Print this pageClimate Variability in Desmoinesian Carbonate Cycles Identified by Stable Isotope Trends, Variable Paleosols, Diagenetic Patterns, and Stratigraphic Modeling
SMITH-ROUCH, LINDA S.
Climate variability among glacial periods of Desmoinesian high-frequency platform carbonate cycles may be preserved in paleosols, stable isotope trends, and vadose diagenesis. The study evaluated lower Ismay Stage, Paradox Basin, SE Utah, outcrop sections near the Goosenecks area along the San Juan River. Within the Ismay Stage silcretes and calcretes alternately form on subaerial exposure surfaces.

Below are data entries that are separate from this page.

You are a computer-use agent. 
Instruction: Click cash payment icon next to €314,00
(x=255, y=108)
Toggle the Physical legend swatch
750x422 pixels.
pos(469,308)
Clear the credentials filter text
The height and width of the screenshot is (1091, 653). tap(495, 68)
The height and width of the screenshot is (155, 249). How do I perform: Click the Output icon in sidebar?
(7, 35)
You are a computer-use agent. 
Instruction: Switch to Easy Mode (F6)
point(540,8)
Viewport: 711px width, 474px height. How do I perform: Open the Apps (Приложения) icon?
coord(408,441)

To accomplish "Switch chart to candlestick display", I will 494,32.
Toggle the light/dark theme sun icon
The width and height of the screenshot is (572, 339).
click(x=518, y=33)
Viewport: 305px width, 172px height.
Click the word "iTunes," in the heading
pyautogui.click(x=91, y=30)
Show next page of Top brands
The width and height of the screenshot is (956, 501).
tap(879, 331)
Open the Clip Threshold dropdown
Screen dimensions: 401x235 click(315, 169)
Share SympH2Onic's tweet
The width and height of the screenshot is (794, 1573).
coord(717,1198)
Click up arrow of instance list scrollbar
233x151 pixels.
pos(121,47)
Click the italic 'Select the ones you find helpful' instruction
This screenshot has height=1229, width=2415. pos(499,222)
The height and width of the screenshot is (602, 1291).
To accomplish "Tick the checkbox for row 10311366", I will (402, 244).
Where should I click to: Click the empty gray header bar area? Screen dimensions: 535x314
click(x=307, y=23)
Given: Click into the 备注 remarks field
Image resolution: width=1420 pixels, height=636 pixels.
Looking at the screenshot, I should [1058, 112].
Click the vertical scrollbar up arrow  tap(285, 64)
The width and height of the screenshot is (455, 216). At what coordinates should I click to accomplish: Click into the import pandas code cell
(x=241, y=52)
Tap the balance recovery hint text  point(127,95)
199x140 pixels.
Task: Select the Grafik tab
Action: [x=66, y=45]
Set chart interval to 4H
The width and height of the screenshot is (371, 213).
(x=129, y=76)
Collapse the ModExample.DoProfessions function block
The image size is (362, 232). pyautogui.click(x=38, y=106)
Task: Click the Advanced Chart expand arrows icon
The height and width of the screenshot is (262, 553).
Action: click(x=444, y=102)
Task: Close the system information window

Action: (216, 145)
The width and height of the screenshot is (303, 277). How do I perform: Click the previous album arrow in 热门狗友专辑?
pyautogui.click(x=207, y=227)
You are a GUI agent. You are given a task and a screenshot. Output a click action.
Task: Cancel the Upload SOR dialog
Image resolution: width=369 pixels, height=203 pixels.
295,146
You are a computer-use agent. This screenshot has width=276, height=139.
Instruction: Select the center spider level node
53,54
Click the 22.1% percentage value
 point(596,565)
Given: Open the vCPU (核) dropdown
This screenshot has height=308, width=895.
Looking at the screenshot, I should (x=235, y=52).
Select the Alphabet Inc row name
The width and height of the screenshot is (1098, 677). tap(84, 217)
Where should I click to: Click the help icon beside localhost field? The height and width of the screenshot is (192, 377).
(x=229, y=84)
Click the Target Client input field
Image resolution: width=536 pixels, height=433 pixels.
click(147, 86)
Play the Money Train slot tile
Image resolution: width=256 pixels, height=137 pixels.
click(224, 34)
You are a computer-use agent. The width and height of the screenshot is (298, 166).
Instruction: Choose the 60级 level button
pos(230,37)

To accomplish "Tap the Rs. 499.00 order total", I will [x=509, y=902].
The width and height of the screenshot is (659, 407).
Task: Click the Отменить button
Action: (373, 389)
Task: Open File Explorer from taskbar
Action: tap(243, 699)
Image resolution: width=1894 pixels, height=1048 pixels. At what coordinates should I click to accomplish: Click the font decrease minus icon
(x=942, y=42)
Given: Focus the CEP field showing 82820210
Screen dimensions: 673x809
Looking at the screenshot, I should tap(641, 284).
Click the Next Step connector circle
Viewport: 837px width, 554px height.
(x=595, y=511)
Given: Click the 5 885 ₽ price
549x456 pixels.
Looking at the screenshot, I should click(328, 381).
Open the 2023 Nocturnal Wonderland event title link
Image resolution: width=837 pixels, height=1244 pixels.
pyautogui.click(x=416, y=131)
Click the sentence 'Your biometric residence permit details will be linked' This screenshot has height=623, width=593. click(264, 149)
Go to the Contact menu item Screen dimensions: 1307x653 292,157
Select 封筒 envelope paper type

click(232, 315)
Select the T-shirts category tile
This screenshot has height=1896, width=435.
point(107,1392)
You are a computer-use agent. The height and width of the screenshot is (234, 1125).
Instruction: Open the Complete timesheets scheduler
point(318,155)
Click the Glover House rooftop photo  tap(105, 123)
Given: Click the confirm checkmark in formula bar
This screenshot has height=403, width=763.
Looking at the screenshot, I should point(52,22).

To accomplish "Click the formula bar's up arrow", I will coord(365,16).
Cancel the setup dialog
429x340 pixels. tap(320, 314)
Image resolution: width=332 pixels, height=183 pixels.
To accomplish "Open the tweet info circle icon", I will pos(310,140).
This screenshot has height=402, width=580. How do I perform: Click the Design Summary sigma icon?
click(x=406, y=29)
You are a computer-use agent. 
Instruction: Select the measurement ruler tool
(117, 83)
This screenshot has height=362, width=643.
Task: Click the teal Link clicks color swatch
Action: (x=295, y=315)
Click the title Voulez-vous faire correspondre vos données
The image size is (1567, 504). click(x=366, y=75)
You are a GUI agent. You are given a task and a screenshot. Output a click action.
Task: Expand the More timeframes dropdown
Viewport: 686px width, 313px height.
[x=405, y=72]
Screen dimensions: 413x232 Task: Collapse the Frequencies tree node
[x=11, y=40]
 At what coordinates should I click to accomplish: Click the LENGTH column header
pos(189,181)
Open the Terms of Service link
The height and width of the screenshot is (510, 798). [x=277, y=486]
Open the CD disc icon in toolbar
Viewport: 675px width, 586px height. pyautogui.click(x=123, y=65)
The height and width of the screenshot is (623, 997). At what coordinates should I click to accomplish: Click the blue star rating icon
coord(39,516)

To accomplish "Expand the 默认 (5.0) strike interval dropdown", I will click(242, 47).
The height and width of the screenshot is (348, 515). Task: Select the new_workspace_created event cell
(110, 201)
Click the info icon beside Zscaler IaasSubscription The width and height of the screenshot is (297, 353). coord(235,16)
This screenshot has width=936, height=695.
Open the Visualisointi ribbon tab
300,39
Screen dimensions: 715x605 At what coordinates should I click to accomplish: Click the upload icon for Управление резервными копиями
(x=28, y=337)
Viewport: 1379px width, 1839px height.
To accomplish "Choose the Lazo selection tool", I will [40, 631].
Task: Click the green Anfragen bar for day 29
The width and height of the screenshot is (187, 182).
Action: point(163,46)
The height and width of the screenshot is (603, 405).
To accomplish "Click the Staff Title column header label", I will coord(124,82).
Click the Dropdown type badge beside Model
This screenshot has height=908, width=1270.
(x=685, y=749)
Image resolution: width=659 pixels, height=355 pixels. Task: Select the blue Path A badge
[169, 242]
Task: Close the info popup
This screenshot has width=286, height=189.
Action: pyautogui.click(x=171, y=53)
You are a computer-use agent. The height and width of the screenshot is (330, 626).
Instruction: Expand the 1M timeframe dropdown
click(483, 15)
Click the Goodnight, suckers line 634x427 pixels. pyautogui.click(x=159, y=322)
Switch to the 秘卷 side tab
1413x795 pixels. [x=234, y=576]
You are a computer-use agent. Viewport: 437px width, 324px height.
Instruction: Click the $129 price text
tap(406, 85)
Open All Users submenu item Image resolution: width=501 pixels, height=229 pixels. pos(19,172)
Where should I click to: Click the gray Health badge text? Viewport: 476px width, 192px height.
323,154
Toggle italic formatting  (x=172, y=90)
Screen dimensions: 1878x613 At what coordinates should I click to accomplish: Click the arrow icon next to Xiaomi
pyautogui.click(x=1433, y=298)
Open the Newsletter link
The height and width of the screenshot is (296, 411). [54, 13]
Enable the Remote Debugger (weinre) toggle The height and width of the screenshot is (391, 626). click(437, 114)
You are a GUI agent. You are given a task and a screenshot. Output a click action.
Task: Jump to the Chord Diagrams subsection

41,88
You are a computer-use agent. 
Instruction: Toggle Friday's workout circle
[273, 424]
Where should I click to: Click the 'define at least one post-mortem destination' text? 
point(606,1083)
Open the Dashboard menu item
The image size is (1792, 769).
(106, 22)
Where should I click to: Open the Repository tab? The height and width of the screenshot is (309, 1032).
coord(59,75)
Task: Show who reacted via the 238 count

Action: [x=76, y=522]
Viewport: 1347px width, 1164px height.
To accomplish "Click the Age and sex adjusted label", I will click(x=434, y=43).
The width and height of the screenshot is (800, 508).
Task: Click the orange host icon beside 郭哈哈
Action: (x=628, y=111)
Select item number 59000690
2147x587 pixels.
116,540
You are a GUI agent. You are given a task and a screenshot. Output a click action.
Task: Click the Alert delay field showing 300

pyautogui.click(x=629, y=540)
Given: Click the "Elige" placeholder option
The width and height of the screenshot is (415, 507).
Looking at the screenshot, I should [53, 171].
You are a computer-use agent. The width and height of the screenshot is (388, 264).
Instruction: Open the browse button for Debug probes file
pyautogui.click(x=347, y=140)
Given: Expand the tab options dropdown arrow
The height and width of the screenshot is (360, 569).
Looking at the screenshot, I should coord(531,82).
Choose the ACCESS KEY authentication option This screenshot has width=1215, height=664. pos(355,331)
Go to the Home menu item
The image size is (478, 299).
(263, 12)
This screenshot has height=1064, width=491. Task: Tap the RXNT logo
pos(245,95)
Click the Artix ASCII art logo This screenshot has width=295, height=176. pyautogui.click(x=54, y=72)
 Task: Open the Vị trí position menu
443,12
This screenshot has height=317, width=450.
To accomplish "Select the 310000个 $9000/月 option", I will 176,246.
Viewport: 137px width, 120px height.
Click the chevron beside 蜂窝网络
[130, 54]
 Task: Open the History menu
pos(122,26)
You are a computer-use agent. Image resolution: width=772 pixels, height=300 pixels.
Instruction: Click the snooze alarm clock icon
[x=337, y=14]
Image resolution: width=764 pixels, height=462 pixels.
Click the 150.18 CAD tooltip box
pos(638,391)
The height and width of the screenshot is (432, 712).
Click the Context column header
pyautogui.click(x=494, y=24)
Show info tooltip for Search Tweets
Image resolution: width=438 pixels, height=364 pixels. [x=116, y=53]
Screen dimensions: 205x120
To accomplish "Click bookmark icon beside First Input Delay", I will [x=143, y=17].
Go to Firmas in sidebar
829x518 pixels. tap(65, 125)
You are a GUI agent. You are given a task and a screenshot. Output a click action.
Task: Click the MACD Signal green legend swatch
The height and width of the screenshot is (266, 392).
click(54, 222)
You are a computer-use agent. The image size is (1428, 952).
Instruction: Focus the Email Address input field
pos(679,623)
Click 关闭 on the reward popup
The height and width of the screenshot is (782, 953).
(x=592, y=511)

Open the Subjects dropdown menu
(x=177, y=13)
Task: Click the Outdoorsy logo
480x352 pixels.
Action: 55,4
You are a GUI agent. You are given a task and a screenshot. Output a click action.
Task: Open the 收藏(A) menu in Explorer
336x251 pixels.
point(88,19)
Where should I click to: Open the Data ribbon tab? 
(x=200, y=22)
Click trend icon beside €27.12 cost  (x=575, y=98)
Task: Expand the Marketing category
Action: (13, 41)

Subaerial exposure surfaces develop during the same system tract (LST) as basin evaporites precipitate, thus evaporite cycles should mimic the similar climate variations as platform silcretes or calcretes (relative humidity, air temperature, length of seasons, and etc.). Silcrete formation may indicate different relative humidity and pH values among glacial cycles from calcrete horizons. The depth of vadose zone diagenesis from each subaerial exposure surface provides a close proxy to minimum sea-level fall for each glacial period (LST). Stable isotope excursions from microcomponents identify indiscrete exposure surfaces that show little diagenetic overprinting with a negative carbon shift and small positive shift in oxygen. All cycles do not show the same shift, this may be due to variable microbial activity in soils, subsequent diagenetic overprinting, or climate. Stratigraphic modeling provides a dynamic tool to quantify and test values and assumptions obtained from collaborative studies (e.g. variations in sea-level amplitudes, time duration of systems tracts, evaporite precipitation rates, track platform margin/sea-level position (onlap) to monitor vadose zone depth and diagenetic overprinting from all cycles).